### Given instruction:
Reproduce the items verbatim, beginning with the first line and stopping after the line that contains "Looking at the screenshot, I should [x=196, y=202].".

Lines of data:

-- Begin --

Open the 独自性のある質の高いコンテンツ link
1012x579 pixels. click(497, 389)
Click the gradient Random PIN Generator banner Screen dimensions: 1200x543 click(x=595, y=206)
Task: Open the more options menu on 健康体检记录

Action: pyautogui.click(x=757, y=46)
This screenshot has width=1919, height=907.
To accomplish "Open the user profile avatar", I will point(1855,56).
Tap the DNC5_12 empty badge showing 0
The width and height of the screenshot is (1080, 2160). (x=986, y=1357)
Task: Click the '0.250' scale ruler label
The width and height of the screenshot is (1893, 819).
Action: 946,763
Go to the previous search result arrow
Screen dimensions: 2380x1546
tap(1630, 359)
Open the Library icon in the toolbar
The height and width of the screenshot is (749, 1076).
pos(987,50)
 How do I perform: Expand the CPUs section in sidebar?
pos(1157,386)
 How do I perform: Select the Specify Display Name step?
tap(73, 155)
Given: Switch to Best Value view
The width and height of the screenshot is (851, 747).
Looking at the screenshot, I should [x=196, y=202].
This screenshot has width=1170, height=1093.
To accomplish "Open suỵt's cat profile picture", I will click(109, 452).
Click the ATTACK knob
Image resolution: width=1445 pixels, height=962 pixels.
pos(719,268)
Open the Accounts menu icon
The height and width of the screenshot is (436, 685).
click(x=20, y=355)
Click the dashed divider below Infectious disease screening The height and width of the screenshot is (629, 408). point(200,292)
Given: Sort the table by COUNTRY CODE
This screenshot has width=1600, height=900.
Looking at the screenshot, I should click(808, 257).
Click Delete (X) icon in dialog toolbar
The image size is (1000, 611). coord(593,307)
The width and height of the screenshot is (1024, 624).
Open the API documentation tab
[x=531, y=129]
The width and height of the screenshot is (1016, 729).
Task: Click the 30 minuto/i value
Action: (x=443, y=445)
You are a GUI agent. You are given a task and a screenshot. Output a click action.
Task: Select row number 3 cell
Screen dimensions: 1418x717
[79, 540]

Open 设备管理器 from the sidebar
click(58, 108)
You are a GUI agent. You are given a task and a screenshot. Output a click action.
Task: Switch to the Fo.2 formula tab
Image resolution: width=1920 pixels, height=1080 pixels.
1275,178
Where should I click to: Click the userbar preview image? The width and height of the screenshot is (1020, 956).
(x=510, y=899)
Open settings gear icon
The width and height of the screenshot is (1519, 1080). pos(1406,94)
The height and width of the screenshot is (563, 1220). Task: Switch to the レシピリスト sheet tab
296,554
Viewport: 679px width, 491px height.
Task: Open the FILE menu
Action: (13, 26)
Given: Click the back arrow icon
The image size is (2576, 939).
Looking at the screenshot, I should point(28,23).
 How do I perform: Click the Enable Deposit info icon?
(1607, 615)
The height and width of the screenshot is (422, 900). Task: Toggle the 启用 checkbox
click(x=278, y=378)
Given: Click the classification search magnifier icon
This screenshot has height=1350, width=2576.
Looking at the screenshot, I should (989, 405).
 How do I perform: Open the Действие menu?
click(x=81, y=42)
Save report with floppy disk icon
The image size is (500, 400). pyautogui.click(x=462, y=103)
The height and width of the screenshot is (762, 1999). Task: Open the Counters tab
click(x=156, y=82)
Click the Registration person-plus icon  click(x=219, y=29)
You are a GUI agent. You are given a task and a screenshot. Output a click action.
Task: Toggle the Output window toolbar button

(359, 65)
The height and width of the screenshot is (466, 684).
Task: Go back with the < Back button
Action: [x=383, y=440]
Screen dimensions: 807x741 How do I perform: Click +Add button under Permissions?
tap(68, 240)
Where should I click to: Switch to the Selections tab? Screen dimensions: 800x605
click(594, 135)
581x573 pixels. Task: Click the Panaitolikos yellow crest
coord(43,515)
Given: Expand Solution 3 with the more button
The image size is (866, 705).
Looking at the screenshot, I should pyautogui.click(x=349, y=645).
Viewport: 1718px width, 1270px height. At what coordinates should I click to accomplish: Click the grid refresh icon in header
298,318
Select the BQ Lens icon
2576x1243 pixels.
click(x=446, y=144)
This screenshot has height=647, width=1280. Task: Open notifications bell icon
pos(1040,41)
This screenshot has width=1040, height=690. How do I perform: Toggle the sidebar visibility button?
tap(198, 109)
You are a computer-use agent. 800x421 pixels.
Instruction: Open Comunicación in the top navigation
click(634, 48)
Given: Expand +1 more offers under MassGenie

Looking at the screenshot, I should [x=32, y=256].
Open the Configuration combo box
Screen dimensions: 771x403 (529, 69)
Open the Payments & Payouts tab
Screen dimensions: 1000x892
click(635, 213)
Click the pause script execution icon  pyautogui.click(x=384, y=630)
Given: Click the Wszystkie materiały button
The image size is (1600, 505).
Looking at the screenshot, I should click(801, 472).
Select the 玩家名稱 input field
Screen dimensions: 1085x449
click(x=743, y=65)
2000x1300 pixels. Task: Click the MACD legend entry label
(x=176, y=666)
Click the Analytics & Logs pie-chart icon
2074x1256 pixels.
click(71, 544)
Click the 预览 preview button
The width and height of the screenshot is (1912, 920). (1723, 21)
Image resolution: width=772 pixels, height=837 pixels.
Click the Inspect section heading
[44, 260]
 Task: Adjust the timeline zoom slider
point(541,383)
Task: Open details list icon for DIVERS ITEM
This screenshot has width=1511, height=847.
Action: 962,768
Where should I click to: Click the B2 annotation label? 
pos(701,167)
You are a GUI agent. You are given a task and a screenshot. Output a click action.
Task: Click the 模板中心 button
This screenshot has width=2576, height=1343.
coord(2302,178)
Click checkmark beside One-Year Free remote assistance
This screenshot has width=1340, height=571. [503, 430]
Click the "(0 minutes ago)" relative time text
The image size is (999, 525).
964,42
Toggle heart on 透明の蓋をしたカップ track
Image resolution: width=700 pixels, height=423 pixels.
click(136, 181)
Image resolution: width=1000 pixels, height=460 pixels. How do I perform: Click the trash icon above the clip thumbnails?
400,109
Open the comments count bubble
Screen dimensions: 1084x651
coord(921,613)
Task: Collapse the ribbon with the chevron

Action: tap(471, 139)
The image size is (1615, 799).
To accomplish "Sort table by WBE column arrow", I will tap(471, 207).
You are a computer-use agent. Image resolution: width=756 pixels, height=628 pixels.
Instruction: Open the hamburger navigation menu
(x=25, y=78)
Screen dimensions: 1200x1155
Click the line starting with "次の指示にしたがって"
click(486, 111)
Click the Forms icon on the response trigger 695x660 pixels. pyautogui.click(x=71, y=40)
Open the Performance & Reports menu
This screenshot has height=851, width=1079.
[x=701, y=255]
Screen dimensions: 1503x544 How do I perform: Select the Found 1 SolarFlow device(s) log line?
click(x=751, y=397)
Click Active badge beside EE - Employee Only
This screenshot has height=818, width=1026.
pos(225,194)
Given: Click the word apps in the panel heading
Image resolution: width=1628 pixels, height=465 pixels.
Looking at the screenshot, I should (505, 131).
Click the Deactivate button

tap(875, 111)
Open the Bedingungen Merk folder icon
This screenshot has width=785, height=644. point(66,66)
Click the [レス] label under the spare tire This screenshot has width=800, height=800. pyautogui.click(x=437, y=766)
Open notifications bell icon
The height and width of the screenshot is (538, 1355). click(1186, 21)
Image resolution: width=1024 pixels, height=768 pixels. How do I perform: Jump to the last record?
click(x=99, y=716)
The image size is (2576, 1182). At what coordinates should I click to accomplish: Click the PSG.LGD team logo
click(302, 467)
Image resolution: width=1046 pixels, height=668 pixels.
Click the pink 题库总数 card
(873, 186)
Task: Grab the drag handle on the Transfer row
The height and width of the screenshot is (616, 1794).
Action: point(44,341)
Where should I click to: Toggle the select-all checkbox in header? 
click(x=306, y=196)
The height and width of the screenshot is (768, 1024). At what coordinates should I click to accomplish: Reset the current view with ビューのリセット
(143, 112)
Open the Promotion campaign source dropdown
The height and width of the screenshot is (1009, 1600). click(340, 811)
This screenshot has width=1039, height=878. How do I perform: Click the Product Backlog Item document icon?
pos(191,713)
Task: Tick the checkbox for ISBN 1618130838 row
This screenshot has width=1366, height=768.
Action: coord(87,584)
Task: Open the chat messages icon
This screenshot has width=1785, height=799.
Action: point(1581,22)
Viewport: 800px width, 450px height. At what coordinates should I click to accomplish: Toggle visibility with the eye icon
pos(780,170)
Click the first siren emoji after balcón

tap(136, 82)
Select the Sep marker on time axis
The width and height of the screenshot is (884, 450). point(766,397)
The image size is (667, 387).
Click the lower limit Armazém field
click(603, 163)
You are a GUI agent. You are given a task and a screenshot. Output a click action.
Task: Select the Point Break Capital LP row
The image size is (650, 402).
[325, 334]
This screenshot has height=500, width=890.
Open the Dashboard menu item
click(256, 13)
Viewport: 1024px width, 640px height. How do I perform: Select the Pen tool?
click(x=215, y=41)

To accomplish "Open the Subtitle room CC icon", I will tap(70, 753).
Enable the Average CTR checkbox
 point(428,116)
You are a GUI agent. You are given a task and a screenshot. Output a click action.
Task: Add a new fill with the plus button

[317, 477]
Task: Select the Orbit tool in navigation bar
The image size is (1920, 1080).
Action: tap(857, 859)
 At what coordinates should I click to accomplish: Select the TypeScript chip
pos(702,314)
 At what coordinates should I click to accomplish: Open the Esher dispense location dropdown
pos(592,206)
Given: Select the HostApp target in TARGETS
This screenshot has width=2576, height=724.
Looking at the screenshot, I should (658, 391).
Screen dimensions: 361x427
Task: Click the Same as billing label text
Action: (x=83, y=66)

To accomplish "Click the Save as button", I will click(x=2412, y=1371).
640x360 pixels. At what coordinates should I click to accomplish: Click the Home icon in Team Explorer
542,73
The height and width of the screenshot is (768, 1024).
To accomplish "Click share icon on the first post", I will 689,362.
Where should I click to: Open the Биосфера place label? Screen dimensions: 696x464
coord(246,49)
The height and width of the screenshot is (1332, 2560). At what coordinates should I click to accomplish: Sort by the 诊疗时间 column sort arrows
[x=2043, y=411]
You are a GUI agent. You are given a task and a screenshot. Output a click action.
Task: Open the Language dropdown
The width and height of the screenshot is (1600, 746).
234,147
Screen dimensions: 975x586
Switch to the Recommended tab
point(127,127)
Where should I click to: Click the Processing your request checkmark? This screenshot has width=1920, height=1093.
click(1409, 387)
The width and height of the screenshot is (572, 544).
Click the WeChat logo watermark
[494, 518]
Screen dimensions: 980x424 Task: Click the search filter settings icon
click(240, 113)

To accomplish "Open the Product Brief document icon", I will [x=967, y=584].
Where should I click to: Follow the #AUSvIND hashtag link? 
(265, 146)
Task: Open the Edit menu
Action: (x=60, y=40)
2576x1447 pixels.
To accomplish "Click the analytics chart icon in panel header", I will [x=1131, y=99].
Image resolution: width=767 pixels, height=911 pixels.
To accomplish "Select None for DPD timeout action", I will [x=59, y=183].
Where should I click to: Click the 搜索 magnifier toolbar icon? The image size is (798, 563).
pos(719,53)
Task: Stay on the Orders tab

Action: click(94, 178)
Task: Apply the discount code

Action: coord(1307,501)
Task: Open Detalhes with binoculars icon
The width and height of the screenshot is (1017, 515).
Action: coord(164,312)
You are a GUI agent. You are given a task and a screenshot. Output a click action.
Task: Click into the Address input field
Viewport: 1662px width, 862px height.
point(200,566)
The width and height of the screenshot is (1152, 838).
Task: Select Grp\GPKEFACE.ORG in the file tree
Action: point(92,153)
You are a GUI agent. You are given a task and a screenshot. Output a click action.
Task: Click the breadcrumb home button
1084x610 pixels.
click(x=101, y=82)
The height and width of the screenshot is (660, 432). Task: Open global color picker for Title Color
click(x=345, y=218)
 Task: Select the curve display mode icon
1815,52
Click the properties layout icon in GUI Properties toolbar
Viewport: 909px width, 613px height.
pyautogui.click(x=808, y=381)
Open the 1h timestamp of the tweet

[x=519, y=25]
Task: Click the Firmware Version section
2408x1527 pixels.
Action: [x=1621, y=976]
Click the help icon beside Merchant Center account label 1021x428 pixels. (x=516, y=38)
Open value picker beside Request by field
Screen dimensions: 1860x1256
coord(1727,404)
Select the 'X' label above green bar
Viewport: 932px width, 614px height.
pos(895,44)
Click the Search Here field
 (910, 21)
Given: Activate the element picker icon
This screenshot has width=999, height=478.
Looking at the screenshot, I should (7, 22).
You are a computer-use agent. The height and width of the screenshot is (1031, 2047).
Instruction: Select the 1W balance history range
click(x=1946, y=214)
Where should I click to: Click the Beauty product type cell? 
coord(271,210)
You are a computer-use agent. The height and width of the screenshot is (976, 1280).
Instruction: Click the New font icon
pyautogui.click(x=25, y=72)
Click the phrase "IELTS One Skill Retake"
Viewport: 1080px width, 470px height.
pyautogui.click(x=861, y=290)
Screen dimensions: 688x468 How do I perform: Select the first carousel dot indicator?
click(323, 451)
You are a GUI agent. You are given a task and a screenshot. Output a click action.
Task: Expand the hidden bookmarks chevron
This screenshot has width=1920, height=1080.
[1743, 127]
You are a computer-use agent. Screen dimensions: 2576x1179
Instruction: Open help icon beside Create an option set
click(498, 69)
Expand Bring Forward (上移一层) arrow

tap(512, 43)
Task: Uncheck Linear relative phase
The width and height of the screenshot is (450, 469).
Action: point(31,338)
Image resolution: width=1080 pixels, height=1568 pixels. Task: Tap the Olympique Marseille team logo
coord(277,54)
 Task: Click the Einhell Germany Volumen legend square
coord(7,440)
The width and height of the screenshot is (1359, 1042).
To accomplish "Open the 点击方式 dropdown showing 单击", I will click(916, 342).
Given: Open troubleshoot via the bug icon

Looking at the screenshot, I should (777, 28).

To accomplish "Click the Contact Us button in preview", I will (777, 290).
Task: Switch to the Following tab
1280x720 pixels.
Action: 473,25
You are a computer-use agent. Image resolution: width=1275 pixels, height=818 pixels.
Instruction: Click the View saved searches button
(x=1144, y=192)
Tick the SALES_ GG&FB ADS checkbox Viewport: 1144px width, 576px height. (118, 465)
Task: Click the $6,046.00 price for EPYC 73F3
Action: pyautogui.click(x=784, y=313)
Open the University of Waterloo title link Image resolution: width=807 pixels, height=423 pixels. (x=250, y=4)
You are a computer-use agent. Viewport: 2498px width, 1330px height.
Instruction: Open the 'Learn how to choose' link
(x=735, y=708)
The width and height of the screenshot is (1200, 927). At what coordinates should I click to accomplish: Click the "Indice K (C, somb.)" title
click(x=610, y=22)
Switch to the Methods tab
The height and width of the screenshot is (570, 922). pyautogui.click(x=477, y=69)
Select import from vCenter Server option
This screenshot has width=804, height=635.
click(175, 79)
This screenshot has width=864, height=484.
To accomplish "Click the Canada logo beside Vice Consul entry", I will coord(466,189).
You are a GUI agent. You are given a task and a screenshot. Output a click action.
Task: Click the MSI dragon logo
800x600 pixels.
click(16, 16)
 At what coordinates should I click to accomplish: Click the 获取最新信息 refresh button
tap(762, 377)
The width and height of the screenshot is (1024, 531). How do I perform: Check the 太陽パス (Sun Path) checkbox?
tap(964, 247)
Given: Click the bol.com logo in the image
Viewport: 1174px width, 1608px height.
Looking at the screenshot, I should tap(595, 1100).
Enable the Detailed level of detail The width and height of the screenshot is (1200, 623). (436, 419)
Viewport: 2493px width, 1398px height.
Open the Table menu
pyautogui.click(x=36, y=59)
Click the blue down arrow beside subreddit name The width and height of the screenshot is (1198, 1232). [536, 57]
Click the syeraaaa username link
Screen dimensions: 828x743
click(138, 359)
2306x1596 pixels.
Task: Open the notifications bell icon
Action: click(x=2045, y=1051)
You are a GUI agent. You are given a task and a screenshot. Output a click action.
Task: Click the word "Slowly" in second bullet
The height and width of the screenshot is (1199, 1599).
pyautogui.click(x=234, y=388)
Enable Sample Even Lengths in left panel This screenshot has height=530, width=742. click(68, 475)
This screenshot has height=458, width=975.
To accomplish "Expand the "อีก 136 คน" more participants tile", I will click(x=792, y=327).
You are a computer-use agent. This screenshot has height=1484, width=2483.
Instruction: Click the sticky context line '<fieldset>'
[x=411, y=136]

-- End --

### Solution to this task:
Open the 独自性のある質の高いコンテンツ link
1012x579 pixels. click(497, 389)
Click the gradient Random PIN Generator banner Screen dimensions: 1200x543 click(x=595, y=206)
Task: Open the more options menu on 健康体检记录

Action: pyautogui.click(x=757, y=46)
This screenshot has width=1919, height=907.
To accomplish "Open the user profile avatar", I will point(1855,56).
Tap the DNC5_12 empty badge showing 0
The width and height of the screenshot is (1080, 2160). (x=986, y=1357)
Task: Click the '0.250' scale ruler label
The width and height of the screenshot is (1893, 819).
Action: 946,763
Go to the previous search result arrow
Screen dimensions: 2380x1546
tap(1630, 359)
Open the Library icon in the toolbar
The height and width of the screenshot is (749, 1076).
pos(987,50)
 How do I perform: Expand the CPUs section in sidebar?
pos(1157,386)
 How do I perform: Select the Specify Display Name step?
tap(73, 155)
Given: Switch to Best Value view
The width and height of the screenshot is (851, 747).
Looking at the screenshot, I should [x=196, y=202].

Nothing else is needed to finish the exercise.